» About this exercise
Only one stretch of the data below should be repeated: the lines from the line containing "Instruction: Fold the" through the line containing "Click the save game", inclusive, exactly as they are.

» Data provided
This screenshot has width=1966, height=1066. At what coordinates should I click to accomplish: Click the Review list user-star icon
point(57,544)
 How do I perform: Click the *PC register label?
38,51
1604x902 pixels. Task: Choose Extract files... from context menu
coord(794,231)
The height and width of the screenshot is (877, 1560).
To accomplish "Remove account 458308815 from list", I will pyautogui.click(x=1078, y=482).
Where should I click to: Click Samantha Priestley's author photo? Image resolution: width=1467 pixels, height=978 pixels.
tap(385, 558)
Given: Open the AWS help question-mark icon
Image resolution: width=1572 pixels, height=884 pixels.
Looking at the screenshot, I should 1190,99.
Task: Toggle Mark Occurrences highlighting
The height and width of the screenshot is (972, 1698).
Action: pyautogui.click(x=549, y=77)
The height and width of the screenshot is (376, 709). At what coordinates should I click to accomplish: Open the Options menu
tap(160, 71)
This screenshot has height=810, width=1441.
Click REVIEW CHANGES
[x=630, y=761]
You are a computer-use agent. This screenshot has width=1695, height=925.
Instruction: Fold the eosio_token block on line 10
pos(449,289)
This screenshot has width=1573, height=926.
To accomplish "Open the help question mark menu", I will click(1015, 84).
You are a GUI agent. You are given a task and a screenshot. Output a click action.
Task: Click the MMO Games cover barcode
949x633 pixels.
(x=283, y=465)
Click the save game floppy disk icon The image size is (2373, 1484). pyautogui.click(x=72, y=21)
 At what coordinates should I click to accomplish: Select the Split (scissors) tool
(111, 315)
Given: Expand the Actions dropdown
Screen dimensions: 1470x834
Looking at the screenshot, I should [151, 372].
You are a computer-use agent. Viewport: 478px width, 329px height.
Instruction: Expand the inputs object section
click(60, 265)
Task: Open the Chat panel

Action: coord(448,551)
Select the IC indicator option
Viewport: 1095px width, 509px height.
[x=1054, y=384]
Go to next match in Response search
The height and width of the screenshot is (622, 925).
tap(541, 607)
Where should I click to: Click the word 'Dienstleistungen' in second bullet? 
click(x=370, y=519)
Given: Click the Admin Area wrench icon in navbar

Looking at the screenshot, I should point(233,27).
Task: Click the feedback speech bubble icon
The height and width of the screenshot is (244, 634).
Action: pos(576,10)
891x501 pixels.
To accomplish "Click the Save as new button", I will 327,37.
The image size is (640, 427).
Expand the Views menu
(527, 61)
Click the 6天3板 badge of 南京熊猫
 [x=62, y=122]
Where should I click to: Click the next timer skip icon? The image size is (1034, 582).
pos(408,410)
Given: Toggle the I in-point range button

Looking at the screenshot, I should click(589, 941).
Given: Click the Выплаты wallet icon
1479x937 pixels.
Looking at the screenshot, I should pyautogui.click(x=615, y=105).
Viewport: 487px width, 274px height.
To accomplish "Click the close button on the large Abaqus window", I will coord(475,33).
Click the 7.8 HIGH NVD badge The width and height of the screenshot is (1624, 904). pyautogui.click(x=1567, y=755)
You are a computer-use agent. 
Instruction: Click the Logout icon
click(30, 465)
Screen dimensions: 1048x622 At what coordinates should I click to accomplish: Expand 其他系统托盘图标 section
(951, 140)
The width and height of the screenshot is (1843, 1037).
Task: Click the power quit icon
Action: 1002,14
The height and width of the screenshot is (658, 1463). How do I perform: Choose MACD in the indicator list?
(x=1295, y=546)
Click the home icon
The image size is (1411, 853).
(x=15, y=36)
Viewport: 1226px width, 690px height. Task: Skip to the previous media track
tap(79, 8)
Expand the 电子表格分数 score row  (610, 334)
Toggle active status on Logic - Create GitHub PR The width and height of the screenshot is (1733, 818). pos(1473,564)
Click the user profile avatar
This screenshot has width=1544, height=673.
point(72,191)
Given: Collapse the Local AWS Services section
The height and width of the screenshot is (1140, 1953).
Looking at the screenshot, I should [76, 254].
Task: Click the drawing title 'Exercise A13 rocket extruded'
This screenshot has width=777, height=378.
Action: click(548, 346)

» Reply
Instruction: Fold the eosio_token block on line 10
pos(449,289)
This screenshot has width=1573, height=926.
To accomplish "Open the help question mark menu", I will click(1015, 84).
You are a GUI agent. You are given a task and a screenshot. Output a click action.
Task: Click the MMO Games cover barcode
949x633 pixels.
(x=283, y=465)
Click the save game floppy disk icon The image size is (2373, 1484). pyautogui.click(x=72, y=21)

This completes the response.